I don't let my feelings about contemporary art theory slip out much on this blog. I'm sure that they do occasionally. I'm much more open about them on my main web site. I also believe that art theory is pretty worthless, or at least debilitating. It's so easy to waste your time thinking about art and the art world rather than undertaking the far more rewarding and satisfying task of just making art. So I assume very few readers of this blog are interested in my thoughts on the subject.
But sometimes things just bother you and get under your skin. I looked at an online application for a local juried art show today. It will explore the 'themes and ideas that are current within the arts of Philadelphia.' Uh, oh. That most likely rules me out. I don't even know what those ideas are. What's worse I'd be willing to bet I'd think that they were utter nonsense if I did know. (So by now you can probably see why I don't write about this much here!). In any case the notion of ideas in art is always under my skin, like a nasty thorn.
So when I read the Ken Price obit, an artist I should say I vaguely recalled from my years in California, my heart leapt when I read
Part of Price's uniqueness -- particularly in today's logorrheic, theory-besotted art world -- was his straightforwardness.
'Theory-besotted art world.' I couldn't have said it better myself. It's the main reason I turned from abstract art to naturalistic art 10-15 years ago.
Plagens goes on to quote Price:
I can't prove that my art's any good or that it means what I say it means. And nothing I can say can improve the way it looks.
I think that this is at the heart of my view on art, whether it's abstract, naturalistic or anything in between. The only thing that's important to me is how it looks. Just as with music I care about what it sounds like. This would seem to be a simple, self-obvious statement. But in the bizarro world of art nothing is self-evident other than the one fad will follow another.
Well, as I said, not many people who read this blog I suspect are very interested in this type of thing.

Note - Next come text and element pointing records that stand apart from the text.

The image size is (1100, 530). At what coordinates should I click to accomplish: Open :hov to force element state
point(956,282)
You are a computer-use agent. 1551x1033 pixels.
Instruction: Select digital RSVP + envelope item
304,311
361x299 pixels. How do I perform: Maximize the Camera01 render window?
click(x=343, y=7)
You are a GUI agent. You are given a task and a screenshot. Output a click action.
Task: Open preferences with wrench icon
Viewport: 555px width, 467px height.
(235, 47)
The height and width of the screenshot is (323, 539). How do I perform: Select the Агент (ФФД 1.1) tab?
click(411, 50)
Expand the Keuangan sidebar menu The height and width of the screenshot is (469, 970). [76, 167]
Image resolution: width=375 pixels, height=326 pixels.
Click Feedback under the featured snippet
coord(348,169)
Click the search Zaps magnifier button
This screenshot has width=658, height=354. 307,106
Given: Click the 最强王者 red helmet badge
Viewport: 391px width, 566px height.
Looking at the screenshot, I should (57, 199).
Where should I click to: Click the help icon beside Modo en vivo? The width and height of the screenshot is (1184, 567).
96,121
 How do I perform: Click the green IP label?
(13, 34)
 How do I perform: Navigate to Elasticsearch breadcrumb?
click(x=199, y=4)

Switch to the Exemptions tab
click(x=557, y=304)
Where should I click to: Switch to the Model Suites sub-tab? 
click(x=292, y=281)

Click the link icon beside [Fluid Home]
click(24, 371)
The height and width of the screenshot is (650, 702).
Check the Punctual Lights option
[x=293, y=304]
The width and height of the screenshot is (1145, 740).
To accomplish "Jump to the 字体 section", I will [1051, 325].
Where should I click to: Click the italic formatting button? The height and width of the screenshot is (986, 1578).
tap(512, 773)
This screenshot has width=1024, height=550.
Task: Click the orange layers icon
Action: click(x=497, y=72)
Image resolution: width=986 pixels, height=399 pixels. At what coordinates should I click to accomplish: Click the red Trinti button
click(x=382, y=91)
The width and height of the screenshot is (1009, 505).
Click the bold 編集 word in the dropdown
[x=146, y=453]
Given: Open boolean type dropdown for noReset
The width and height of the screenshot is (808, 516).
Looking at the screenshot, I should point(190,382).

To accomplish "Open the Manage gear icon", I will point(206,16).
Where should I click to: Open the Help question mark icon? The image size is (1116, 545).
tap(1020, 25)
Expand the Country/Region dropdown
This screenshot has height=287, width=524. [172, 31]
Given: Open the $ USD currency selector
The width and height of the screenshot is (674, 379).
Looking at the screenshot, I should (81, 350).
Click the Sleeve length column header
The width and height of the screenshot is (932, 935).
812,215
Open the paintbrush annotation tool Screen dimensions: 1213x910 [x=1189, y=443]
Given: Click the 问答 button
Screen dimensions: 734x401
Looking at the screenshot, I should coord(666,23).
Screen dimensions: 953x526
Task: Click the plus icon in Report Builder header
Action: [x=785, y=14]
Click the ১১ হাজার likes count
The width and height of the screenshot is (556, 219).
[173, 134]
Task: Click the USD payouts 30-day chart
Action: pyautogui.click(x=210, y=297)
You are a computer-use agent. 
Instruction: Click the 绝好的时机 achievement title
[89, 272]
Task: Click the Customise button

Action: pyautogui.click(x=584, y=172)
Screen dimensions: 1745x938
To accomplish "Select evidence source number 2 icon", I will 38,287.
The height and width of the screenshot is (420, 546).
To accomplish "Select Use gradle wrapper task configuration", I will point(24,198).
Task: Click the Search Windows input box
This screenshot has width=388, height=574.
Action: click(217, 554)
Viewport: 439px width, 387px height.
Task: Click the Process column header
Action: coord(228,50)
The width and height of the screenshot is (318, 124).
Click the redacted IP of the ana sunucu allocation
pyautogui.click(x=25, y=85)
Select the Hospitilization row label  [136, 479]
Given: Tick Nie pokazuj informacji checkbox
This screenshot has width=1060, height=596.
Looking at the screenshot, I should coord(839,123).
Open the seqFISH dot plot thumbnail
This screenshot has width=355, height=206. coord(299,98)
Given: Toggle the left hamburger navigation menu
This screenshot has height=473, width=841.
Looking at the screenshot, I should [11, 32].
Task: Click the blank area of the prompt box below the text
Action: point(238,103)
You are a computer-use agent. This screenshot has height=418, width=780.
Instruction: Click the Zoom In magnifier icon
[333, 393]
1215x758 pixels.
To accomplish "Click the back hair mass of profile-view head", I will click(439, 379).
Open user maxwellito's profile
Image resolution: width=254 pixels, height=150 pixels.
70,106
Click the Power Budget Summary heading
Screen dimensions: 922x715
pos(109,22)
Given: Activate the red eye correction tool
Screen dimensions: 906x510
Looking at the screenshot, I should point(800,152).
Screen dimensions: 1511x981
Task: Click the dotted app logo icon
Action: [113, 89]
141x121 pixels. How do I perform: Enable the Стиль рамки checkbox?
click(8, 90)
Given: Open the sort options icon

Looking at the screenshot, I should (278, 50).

They're interested more in nature or naturalistic art I think. But even for them I think the importance of what something looks like is worth mentioning.
I said yesterday that I don't get much satisfaction out of working from photos, even if the work turns out fairly realistic. I'm happy with my recent ballpoint pen drawings of wood warblers. But they seem to me more like exercises than anything else. And in fact they were I did them mainly to learn. I also tried to make drawings that were pleasing to look at and that somehow captured the bird. But there was still a bit of 'exercise' in them.
By contrast I'm now trying to create a print or painting of the Twelve-Spotted Skimmer and Solitary Sandpiper that I saw last summer at Morris Arboretum. Yesterday's ink and watercolor wash drawing was one attempt. Today I changed it to a vertical format, moved the shorebird and added some foliage and fallen trees in the water. To me this is what art is all about, regardless of subject, trying to make something that looks good, just like Ken Price.